The Southeast Atlantic Coast is rapidly urbanizing. For example, the Southeast Atlantic Coast contains many of the fastest-growing metropolitan areas in the country, including several of the top 20 fastest-growing urban regions in 2020 (U.S. Census 2020). This shift is on top of existing sizeable urban city centers such as the greater Miami area (Miami-Dade, Broward, and Palm Beach counties). These trends toward a more urbanized Southeast are expected to persist, creating new vulnerabilities by increasing population exposure to areas in the flood hazard zone (e.g., 100-year flood map).

Flood hazards are expected to increase significantly in the future due to rising global sea levels (Vitousek et al. 2017; Taherkhani et al. 2020; Sweet et al. 2022). The average global mean sea level (GMSL) has risen about 21–24 cm from 1880 to 2021 and is 97 mm above 1993 levels (NOAA 2022). This rise in SLR has been accelerating since 1990 (Dangendorf et al. 2017; Sweet et al. 2022) and is projected to continue to accelerate due, for example, to the increased mass loss of the Antarctic ice sheet (Le Bars et al. 2017). Recent downscaled projections for the Southeast Atlantic Coast by Sweet et al. (2022) suggested rates and an increase in local sea levels, relative to the 2000 range, of 0.3–0.5 m for 2050, 0.5–1.6 m for 2100, and 0.7–2.7 m for 2150. SLR will significantly alter flooding frequency in many already vulnerable communities.

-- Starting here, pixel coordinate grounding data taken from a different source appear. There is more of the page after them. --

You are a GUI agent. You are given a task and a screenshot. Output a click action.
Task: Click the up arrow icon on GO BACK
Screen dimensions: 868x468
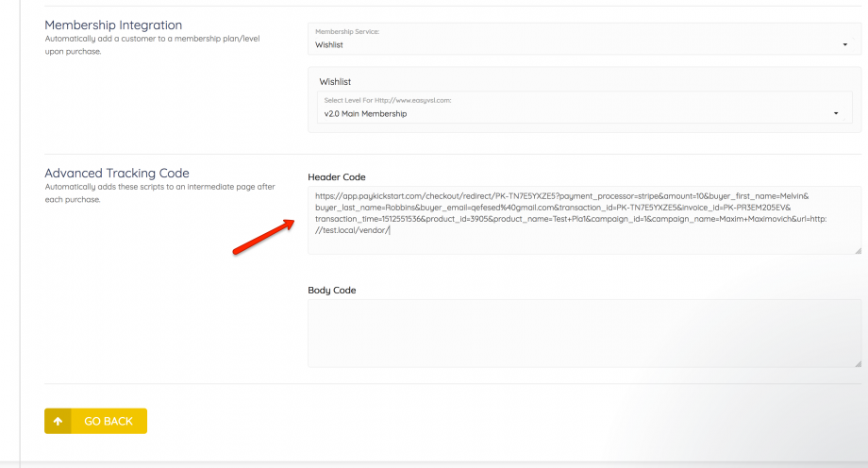coord(58,421)
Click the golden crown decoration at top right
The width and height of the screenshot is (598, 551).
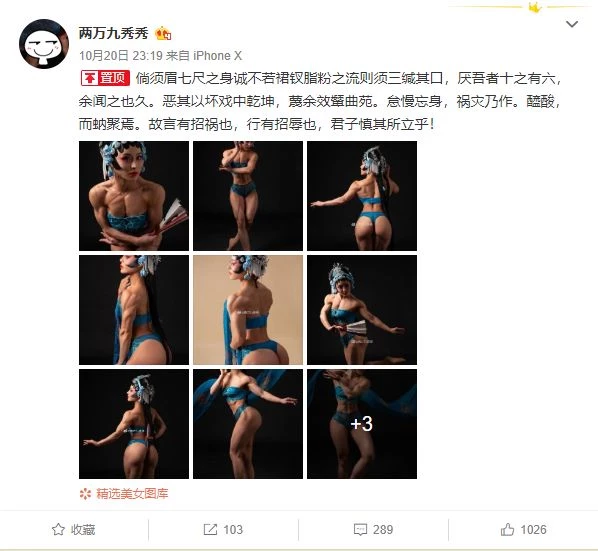click(x=535, y=7)
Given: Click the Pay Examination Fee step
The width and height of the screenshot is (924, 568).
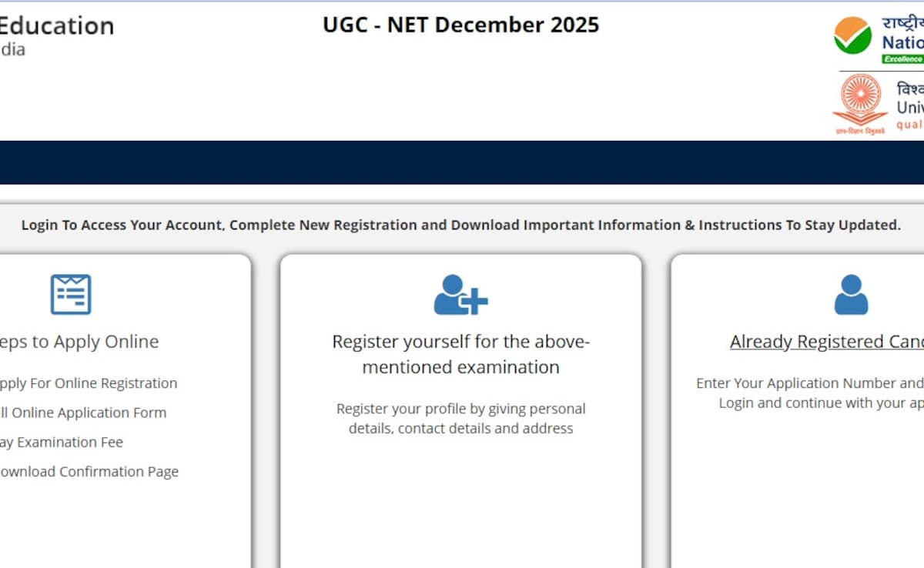Looking at the screenshot, I should click(x=62, y=442).
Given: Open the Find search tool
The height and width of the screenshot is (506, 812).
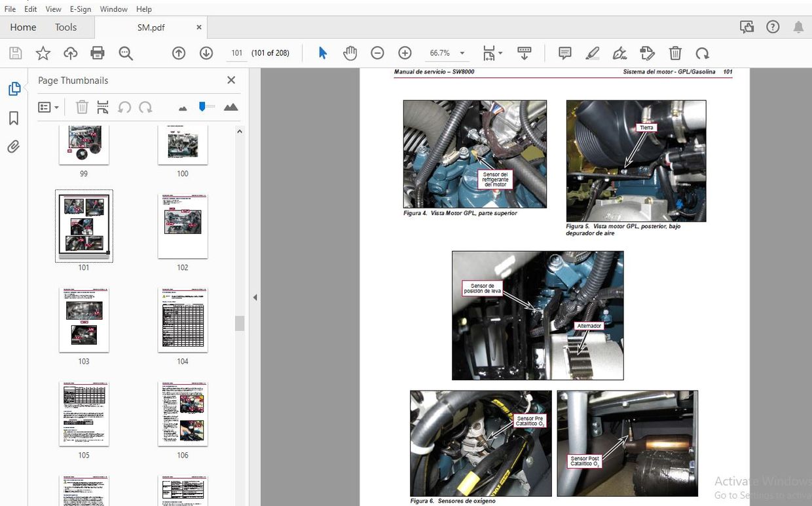Looking at the screenshot, I should [126, 53].
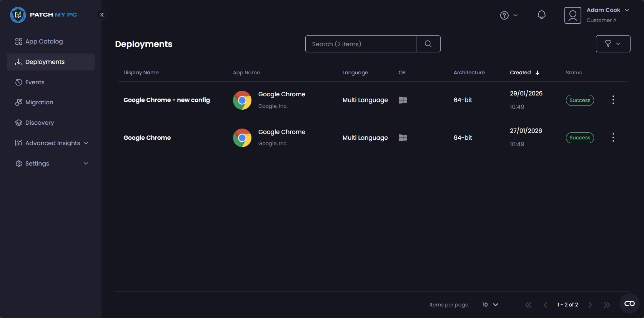Open the three-dot menu for the Google Chrome deployment
Viewport: 644px width, 318px height.
pos(613,138)
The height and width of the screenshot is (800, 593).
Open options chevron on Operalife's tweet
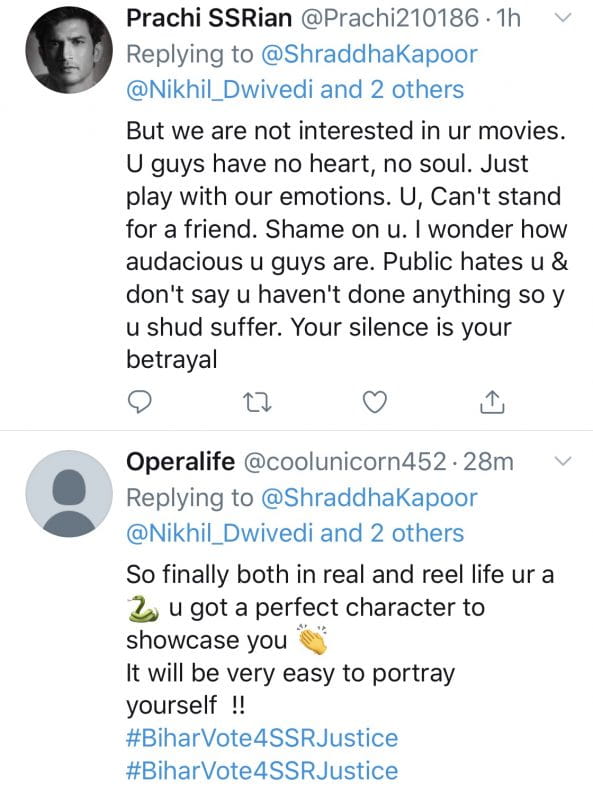tap(563, 461)
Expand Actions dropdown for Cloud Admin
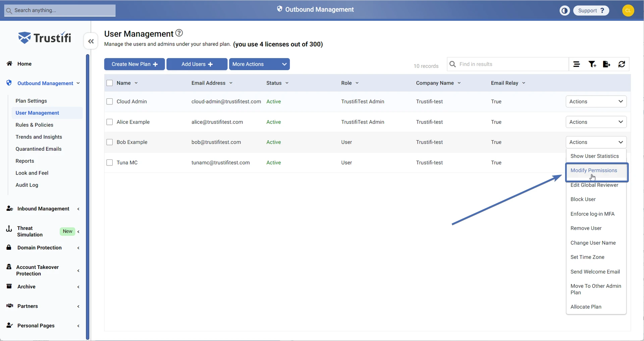The height and width of the screenshot is (341, 644). (596, 101)
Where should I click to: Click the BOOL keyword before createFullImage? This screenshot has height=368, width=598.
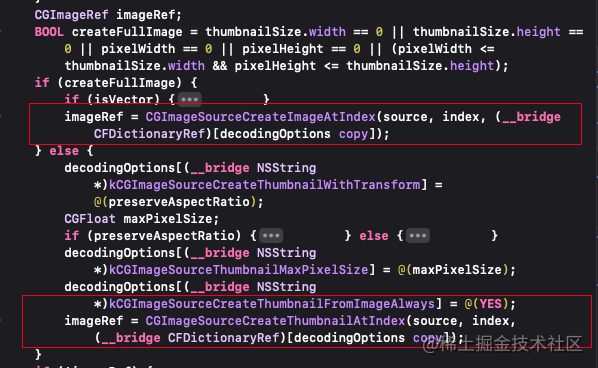49,32
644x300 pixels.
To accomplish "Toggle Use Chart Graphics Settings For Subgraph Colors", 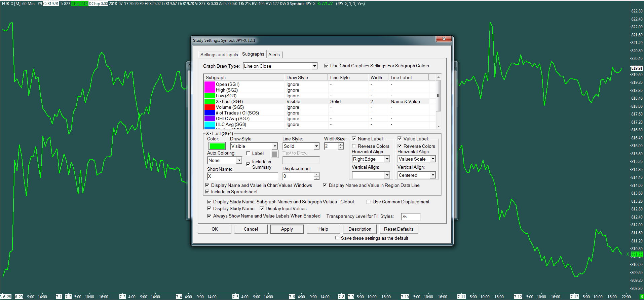I will click(326, 66).
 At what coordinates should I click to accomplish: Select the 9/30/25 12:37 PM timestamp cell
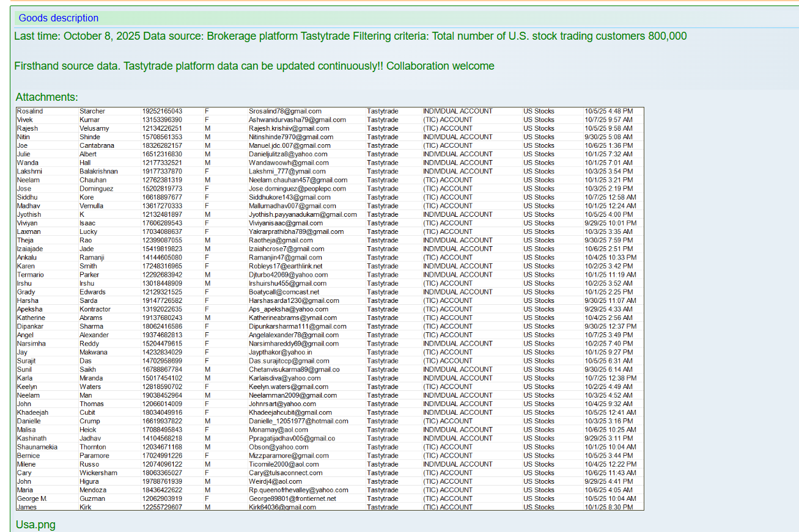610,327
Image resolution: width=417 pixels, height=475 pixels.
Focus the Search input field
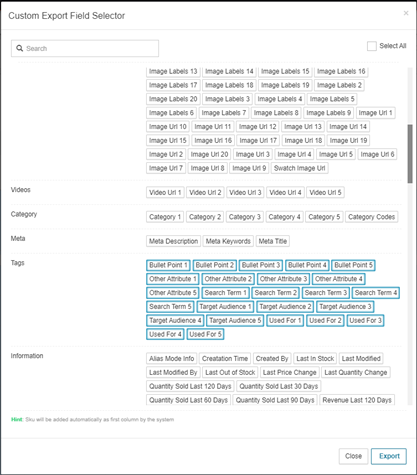click(85, 48)
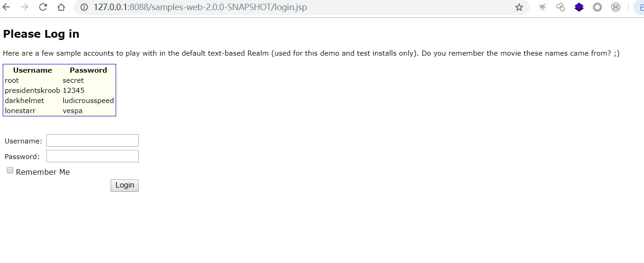
Task: Enable the Remember Me checkbox
Action: (10, 171)
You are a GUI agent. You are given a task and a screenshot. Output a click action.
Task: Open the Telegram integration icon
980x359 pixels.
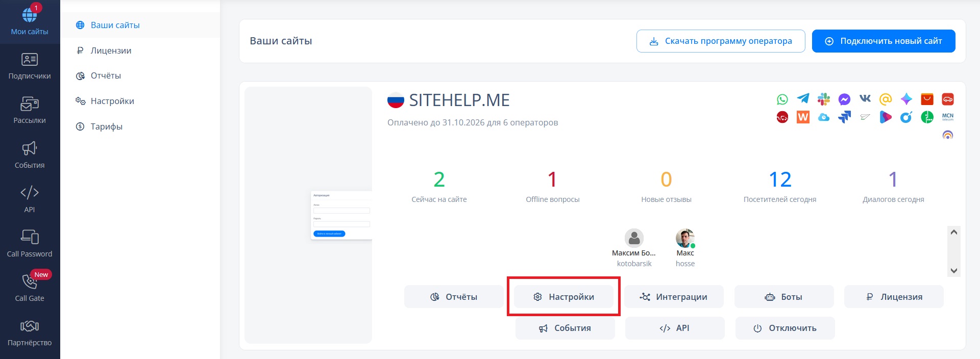pos(803,99)
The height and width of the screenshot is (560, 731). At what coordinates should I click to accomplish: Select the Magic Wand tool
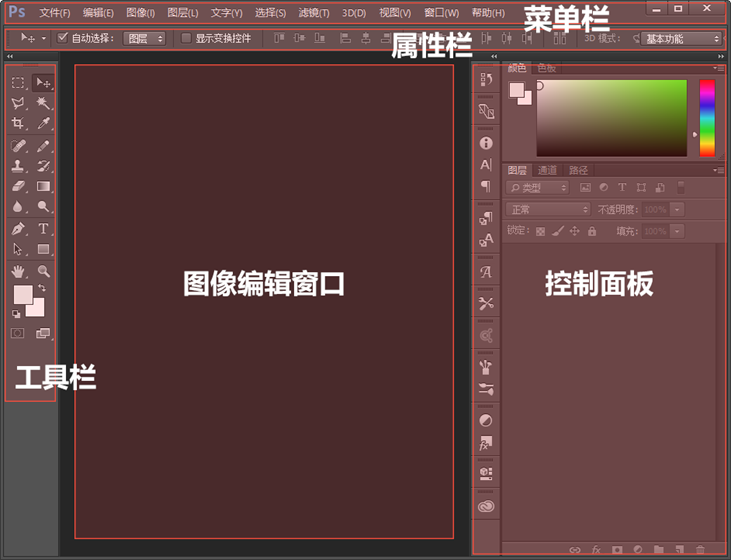point(44,103)
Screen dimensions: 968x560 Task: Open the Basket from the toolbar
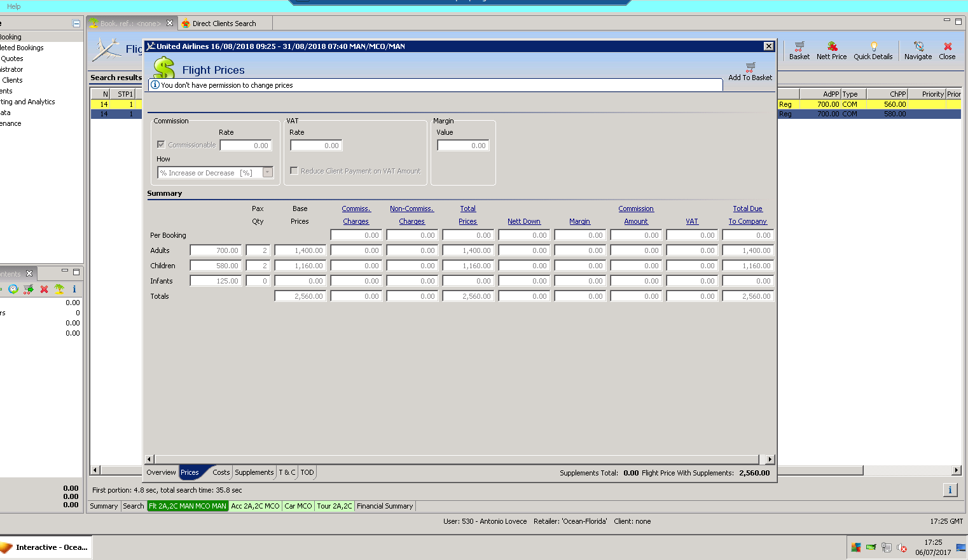(799, 46)
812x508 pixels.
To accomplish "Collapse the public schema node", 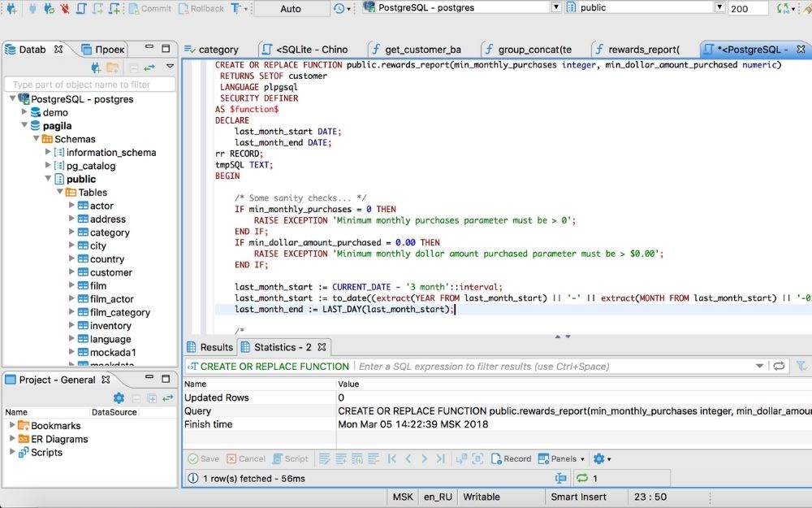I will pos(49,179).
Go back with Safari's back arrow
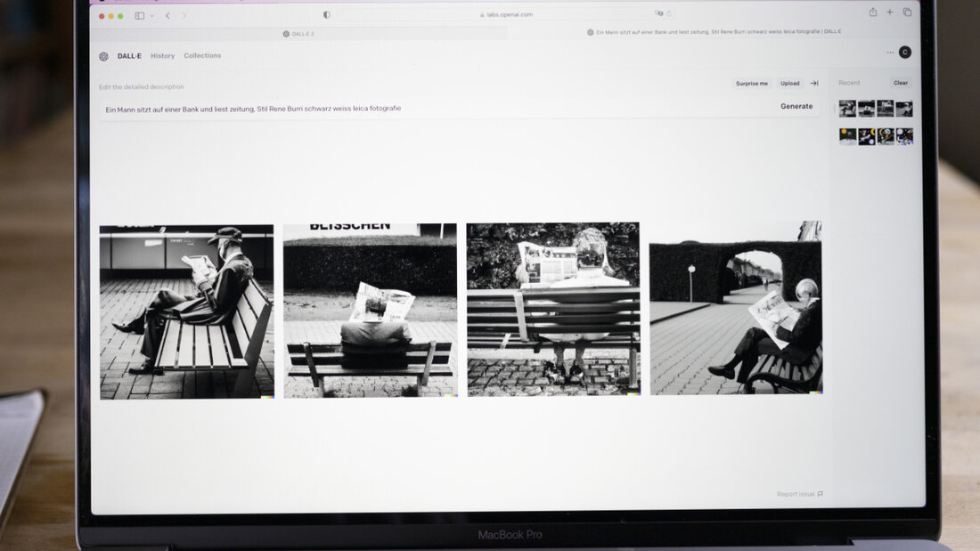This screenshot has width=980, height=551. point(167,16)
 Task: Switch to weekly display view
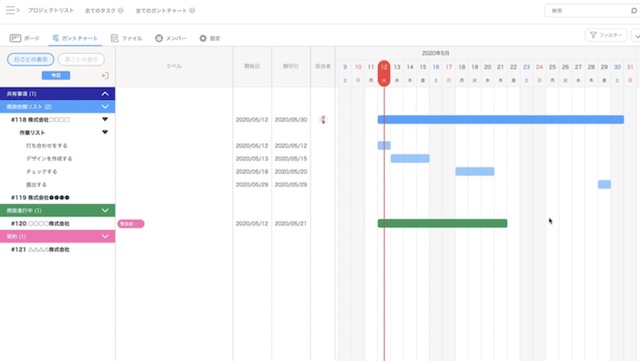pyautogui.click(x=81, y=59)
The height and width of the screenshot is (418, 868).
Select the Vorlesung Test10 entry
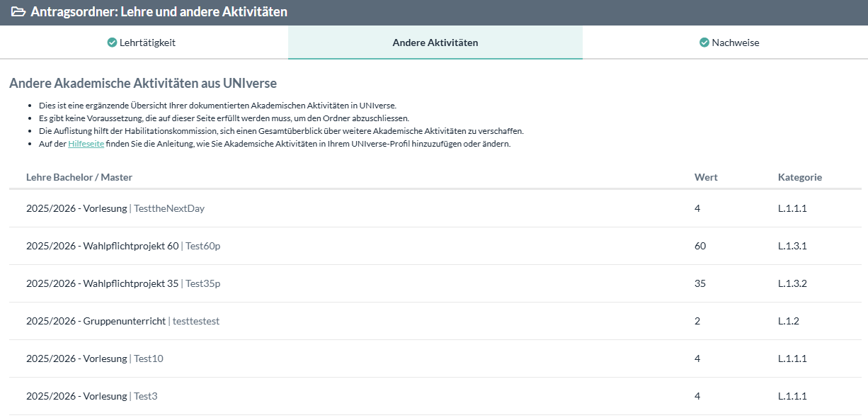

Many cities across the Southeast Atlantic Coast are starting to plan for the impacts rising waters are likely to have on their infrastructure. For example, flood events in Charleston, S.C., have been increasing and are projected to increase substantially more in the future with sea-level rise; the city has prepared a Sea-Level Rise Strategy Plan (City of Charleston 2015). The city is also planning to undertake subsequent steps to further protect the city and its inhabitants from nuisance flooding.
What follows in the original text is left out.